# YOUR GOAL:
All of the data, from the first line to the last, should be reproduced without alteration.

# DATASET RECORDS:
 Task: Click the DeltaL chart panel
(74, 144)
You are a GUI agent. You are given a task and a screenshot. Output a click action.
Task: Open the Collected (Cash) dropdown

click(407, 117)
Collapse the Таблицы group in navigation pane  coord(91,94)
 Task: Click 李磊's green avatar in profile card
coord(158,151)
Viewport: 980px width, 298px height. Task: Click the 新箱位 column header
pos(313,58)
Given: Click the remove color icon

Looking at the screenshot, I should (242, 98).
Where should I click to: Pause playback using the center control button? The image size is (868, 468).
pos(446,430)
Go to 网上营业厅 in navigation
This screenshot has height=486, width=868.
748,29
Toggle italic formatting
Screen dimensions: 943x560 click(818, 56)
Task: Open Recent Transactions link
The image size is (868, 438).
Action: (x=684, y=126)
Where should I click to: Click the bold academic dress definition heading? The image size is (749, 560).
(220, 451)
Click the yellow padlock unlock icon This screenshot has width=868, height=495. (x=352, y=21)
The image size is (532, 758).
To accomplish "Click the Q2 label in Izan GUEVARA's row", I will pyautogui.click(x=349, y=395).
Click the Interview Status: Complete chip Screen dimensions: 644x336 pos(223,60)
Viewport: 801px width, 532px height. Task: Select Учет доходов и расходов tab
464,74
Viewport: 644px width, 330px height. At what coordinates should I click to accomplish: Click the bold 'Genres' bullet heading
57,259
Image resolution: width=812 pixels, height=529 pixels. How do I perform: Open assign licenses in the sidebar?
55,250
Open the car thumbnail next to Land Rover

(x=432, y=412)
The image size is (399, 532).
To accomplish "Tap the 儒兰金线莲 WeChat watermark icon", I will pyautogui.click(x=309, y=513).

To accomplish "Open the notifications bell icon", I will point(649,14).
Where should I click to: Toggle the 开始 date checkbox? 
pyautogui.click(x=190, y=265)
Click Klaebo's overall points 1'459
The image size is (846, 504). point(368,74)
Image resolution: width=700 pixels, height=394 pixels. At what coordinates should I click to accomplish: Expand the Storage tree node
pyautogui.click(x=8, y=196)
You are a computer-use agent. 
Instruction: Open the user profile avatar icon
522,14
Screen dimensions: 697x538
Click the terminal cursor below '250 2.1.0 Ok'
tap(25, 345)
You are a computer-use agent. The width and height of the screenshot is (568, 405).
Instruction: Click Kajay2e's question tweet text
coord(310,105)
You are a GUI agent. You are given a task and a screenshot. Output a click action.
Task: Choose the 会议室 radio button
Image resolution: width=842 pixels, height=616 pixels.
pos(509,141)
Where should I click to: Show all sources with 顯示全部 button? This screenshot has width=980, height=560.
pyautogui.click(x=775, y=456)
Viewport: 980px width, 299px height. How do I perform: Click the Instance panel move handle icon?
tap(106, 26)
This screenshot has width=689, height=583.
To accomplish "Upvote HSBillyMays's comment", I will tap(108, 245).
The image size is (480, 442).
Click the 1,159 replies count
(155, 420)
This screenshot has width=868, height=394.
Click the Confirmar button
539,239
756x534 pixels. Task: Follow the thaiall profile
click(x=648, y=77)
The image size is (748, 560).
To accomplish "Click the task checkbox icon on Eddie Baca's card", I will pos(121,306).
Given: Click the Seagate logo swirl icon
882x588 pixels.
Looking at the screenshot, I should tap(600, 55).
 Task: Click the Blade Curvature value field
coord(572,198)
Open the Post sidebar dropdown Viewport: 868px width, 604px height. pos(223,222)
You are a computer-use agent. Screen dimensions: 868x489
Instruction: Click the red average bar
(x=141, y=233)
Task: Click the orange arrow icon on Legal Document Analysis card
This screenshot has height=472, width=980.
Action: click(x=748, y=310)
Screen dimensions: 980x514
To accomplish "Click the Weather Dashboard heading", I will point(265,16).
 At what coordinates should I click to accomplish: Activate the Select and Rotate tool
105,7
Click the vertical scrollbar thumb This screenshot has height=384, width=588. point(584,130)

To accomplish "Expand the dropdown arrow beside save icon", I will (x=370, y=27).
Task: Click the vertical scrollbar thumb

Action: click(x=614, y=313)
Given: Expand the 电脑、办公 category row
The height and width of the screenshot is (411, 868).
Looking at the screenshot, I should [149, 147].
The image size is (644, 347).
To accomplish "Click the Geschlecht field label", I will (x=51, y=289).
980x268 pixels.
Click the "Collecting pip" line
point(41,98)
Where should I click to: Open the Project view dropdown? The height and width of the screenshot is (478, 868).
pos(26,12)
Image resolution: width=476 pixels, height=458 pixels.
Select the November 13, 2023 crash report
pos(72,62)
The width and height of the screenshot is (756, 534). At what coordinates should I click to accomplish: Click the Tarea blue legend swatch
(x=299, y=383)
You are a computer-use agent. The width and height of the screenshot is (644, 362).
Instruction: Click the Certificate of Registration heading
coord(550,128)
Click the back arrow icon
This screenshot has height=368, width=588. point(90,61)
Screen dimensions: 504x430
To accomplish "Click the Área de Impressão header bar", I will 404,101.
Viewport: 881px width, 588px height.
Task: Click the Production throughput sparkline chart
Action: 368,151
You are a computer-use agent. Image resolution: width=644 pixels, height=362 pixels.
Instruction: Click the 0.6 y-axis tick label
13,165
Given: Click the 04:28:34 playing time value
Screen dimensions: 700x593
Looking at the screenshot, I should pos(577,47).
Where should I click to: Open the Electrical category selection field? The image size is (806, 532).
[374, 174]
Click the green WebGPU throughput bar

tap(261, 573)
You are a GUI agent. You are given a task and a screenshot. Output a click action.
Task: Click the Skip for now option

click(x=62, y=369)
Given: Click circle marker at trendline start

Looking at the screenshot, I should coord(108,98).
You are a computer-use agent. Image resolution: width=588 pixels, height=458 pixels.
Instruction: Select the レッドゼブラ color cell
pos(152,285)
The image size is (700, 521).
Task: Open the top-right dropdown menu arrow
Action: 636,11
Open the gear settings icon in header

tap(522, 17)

# ANSWER TO THE PROBLEM:
 Task: Click the DeltaL chart panel
(74, 144)
You are a GUI agent. You are given a task and a screenshot. Output a click action.
Task: Open the Collected (Cash) dropdown

click(407, 117)
Collapse the Таблицы group in navigation pane  coord(91,94)
 Task: Click 李磊's green avatar in profile card
coord(158,151)
Viewport: 980px width, 298px height. Task: Click the 新箱位 column header
pos(313,58)
Given: Click the remove color icon

Looking at the screenshot, I should (242, 98).
Where should I click to: Pause playback using the center control button? The image size is (868, 468).
pos(446,430)
Go to 网上营业厅 in navigation
This screenshot has height=486, width=868.
748,29
Toggle italic formatting
Screen dimensions: 943x560 click(818, 56)
Task: Open Recent Transactions link
The image size is (868, 438).
Action: (x=684, y=126)
Where should I click to: Click the bold academic dress definition heading? The image size is (749, 560).
(220, 451)
Click the yellow padlock unlock icon This screenshot has width=868, height=495. (x=352, y=21)
The image size is (532, 758).
To accomplish "Click the Q2 label in Izan GUEVARA's row", I will pyautogui.click(x=349, y=395).
Click the Interview Status: Complete chip Screen dimensions: 644x336 pos(223,60)
Viewport: 801px width, 532px height. Task: Select Учет доходов и расходов tab
464,74
Viewport: 644px width, 330px height. At what coordinates should I click to accomplish: Click the bold 'Genres' bullet heading
57,259
Image resolution: width=812 pixels, height=529 pixels. How do I perform: Open assign licenses in the sidebar?
55,250
Open the car thumbnail next to Land Rover

(x=432, y=412)
The image size is (399, 532).
To accomplish "Tap the 儒兰金线莲 WeChat watermark icon", I will pyautogui.click(x=309, y=513).

To accomplish "Open the notifications bell icon", I will point(649,14).
Where should I click to: Toggle the 开始 date checkbox? 
pyautogui.click(x=190, y=265)
Click Klaebo's overall points 1'459
The image size is (846, 504). point(368,74)
Image resolution: width=700 pixels, height=394 pixels. At what coordinates should I click to accomplish: Expand the Storage tree node
pyautogui.click(x=8, y=196)
You are a computer-use agent. 
Instruction: Open the user profile avatar icon
522,14
Screen dimensions: 697x538
Click the terminal cursor below '250 2.1.0 Ok'
tap(25, 345)
You are a computer-use agent. The width and height of the screenshot is (568, 405).
Instruction: Click Kajay2e's question tweet text
coord(310,105)
You are a GUI agent. You are given a task and a screenshot. Output a click action.
Task: Choose the 会议室 radio button
Image resolution: width=842 pixels, height=616 pixels.
pos(509,141)
Where should I click to: Show all sources with 顯示全部 button? This screenshot has width=980, height=560.
pyautogui.click(x=775, y=456)
Viewport: 980px width, 299px height. How do I perform: Click the Instance panel move handle icon?
tap(106, 26)
This screenshot has width=689, height=583.
To accomplish "Upvote HSBillyMays's comment", I will tap(108, 245).
The image size is (480, 442).
Click the 1,159 replies count
(155, 420)
This screenshot has width=868, height=394.
Click the Confirmar button
539,239
756x534 pixels. Task: Follow the thaiall profile
click(x=648, y=77)
The image size is (748, 560).
To accomplish "Click the task checkbox icon on Eddie Baca's card", I will pos(121,306).
Given: Click the Seagate logo swirl icon
882x588 pixels.
Looking at the screenshot, I should tap(600, 55).
 Task: Click the Blade Curvature value field
coord(572,198)
Open the Post sidebar dropdown Viewport: 868px width, 604px height. pos(223,222)
You are a computer-use agent. Screen dimensions: 868x489
Instruction: Click the red average bar
(x=141, y=233)
Task: Click the orange arrow icon on Legal Document Analysis card
This screenshot has height=472, width=980.
Action: click(x=748, y=310)
Screen dimensions: 980x514
To accomplish "Click the Weather Dashboard heading", I will point(265,16).
 At what coordinates should I click to accomplish: Activate the Select and Rotate tool
105,7
Click the vertical scrollbar thumb This screenshot has height=384, width=588. point(584,130)

To accomplish "Expand the dropdown arrow beside save icon", I will (x=370, y=27).
Task: Click the vertical scrollbar thumb

Action: click(x=614, y=313)
Given: Expand the 电脑、办公 category row
The height and width of the screenshot is (411, 868).
Looking at the screenshot, I should [149, 147].
The image size is (644, 347).
To accomplish "Click the Geschlecht field label", I will (x=51, y=289).
980x268 pixels.
Click the "Collecting pip" line
point(41,98)
Where should I click to: Open the Project view dropdown? The height and width of the screenshot is (478, 868).
pos(26,12)
Image resolution: width=476 pixels, height=458 pixels.
Select the November 13, 2023 crash report
pos(72,62)
The width and height of the screenshot is (756, 534). At what coordinates should I click to accomplish: Click the Tarea blue legend swatch
(x=299, y=383)
You are a computer-use agent. The width and height of the screenshot is (644, 362).
Instruction: Click the Certificate of Registration heading
coord(550,128)
Click the back arrow icon
This screenshot has height=368, width=588. point(90,61)
Screen dimensions: 504x430
To accomplish "Click the Área de Impressão header bar", I will 404,101.
Viewport: 881px width, 588px height.
Task: Click the Production throughput sparkline chart
Action: 368,151
You are a computer-use agent. Image resolution: width=644 pixels, height=362 pixels.
Instruction: Click the 0.6 y-axis tick label
13,165
Given: Click the 04:28:34 playing time value
Screen dimensions: 700x593
Looking at the screenshot, I should pos(577,47).
Where should I click to: Open the Electrical category selection field? The image size is (806, 532).
[374, 174]
Click the green WebGPU throughput bar

tap(261, 573)
You are a GUI agent. You are given a task and a screenshot. Output a click action.
Task: Click the Skip for now option

click(x=62, y=369)
Given: Click circle marker at trendline start

Looking at the screenshot, I should coord(108,98).
You are a computer-use agent. Image resolution: width=588 pixels, height=458 pixels.
Instruction: Select the レッドゼブラ color cell
pos(152,285)
The image size is (700, 521).
Task: Open the top-right dropdown menu arrow
Action: 636,11
Open the gear settings icon in header

tap(522, 17)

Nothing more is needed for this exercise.